The $149 Apple TV 4K has one feature worth paying extra for
For $20 more, only the higher-end Apple TV 4K has a feature that will make it a great smart home hub.
At first blush, the most exciting part of Apple’s upgrade to the $129 Apple TV 4K (third-generation) is probably that the pack-in Siri Remote has USB-C. Under-the-hood upgrades — faster chip and Dolby Vision support — are expected generational additions.
But there are new exclusive features on the more expensive $149 Apple TV 4K (Wi-Fi + Ethernet) that position the streaming box as not only a great device for watching video, but also the center of your smart home. Let me explain.
Thread radios and Matter support
Apple helped develop Matter — a new smart home interoperability standard — so touting support for it on a new piece of hardware was really a matter of when rather than how.
With Matter, the Apple TV 4K can act as a smart home hub for all of the smart home devices in your life, provided they support the protocol. Since Matter is all about providing a common “language” between different platforms — like Apple HomeKit and Google Home for example — devices should be able to connect and be controlled with the Apple TV 4K even if they were originally designed to work with something else.
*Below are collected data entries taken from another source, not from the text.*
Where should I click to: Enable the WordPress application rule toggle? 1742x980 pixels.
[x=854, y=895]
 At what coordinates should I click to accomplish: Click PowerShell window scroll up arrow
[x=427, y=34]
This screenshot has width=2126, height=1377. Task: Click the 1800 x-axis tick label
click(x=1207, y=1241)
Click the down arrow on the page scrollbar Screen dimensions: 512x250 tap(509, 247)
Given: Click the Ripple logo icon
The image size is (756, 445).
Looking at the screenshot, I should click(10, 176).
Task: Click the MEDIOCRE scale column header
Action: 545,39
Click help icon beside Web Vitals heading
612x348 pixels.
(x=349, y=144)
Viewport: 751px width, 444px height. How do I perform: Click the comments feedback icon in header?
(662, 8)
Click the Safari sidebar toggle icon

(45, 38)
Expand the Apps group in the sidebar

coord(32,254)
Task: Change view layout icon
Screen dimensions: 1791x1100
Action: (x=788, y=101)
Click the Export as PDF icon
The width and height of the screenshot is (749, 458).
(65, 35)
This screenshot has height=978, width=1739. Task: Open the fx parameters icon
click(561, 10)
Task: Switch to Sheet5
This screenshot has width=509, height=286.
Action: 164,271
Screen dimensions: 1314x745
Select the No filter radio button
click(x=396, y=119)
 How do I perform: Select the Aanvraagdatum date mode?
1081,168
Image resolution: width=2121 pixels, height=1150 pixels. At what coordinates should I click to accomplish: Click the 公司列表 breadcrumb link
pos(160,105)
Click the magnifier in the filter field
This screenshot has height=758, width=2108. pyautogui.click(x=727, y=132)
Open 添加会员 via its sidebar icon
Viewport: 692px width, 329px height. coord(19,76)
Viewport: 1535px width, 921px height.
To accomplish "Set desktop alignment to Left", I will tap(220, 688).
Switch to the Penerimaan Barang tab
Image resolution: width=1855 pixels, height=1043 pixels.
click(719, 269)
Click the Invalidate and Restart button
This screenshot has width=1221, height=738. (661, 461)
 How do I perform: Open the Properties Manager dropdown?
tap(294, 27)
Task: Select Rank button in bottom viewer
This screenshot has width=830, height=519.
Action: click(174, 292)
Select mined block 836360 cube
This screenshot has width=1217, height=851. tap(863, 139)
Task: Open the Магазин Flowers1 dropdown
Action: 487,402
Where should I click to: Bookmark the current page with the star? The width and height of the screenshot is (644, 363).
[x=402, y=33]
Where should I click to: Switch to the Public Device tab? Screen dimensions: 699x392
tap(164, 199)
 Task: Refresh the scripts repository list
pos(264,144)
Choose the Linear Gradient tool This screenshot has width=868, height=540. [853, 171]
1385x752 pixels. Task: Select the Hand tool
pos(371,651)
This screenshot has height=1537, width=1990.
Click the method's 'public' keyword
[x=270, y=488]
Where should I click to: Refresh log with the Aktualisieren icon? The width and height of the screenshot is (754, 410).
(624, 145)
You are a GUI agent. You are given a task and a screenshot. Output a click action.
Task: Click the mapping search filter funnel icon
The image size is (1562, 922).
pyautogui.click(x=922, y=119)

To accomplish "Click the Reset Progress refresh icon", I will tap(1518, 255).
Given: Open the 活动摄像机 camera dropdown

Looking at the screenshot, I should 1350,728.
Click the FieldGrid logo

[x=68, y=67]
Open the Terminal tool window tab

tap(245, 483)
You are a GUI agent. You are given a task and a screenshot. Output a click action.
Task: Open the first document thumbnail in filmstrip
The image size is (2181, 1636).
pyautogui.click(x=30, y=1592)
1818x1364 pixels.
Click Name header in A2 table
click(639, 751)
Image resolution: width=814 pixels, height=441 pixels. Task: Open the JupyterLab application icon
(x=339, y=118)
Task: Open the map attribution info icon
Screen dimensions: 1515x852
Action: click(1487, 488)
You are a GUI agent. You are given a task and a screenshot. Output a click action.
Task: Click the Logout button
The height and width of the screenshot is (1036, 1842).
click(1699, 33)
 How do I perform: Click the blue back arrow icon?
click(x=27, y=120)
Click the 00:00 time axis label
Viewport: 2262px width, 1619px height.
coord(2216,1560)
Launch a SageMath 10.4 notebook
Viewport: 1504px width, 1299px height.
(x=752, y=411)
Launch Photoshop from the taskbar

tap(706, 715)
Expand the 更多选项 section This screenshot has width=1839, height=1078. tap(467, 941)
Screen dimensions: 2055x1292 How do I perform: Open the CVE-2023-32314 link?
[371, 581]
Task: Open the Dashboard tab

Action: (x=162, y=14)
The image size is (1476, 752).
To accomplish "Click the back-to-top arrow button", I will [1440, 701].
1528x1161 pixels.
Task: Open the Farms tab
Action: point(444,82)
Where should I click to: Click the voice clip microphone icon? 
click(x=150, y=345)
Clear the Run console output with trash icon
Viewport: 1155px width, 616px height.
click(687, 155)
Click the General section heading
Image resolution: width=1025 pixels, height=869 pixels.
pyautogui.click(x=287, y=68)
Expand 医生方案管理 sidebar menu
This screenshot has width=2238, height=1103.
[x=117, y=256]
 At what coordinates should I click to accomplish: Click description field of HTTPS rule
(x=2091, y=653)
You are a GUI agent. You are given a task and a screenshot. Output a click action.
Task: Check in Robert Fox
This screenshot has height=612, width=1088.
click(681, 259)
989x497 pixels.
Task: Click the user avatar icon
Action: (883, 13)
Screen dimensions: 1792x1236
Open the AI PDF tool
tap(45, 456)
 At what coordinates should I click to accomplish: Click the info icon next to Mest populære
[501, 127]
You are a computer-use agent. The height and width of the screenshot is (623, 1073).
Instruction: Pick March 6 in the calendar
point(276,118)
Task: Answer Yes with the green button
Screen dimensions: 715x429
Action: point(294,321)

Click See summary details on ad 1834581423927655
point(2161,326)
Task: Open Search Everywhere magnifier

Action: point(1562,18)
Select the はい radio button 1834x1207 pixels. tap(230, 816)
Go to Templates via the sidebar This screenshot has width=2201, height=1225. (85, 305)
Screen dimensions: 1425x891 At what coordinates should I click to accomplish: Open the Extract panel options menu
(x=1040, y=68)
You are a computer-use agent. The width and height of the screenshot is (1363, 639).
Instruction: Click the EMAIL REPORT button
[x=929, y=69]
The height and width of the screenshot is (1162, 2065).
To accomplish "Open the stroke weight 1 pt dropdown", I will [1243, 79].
The addition of Thread radios in the Apple TV 4K — low-power mesh networking tech Matter can use instead of Wi-Fi — means even more devices can be included in that list and they can all be controlled without having to connect to the internet (which makes them more vulnerable to hacking).
The future, for a price
Going forward, support for Matter will be the feature to look for in any device that connects to your network and claims to be able to control your smart home. If it doesn’t have Matter, it’s probably not worth buying. Apple isn’t the only company starting to roll out Matter support to its new devices, either. Earlier this month, Google did the same thing with its new Nest Wifi Pro router, and it plans to update some of its existing Nest smart speakers and smart displays with Matter as well.
What the Apple TV 4K upgrade illustrates is where the impact of simplifying the complicated job of building a smart home could fall short. At $149, Apple isn’t exactly charging an arm-and-a-leg for new smart home tech, but it is notably leaving the Thread radios, Matter support (and an Ethernet port) out of the cheaper $129 Apple TV 4K, a surprising omission when the second-generation Apple TV 4K did have Thread inside. If limiting Matter to high-end devices becomes the norm, it could make the “ambient computing” future tech companies love to wax about that much harder to achieve on a budget.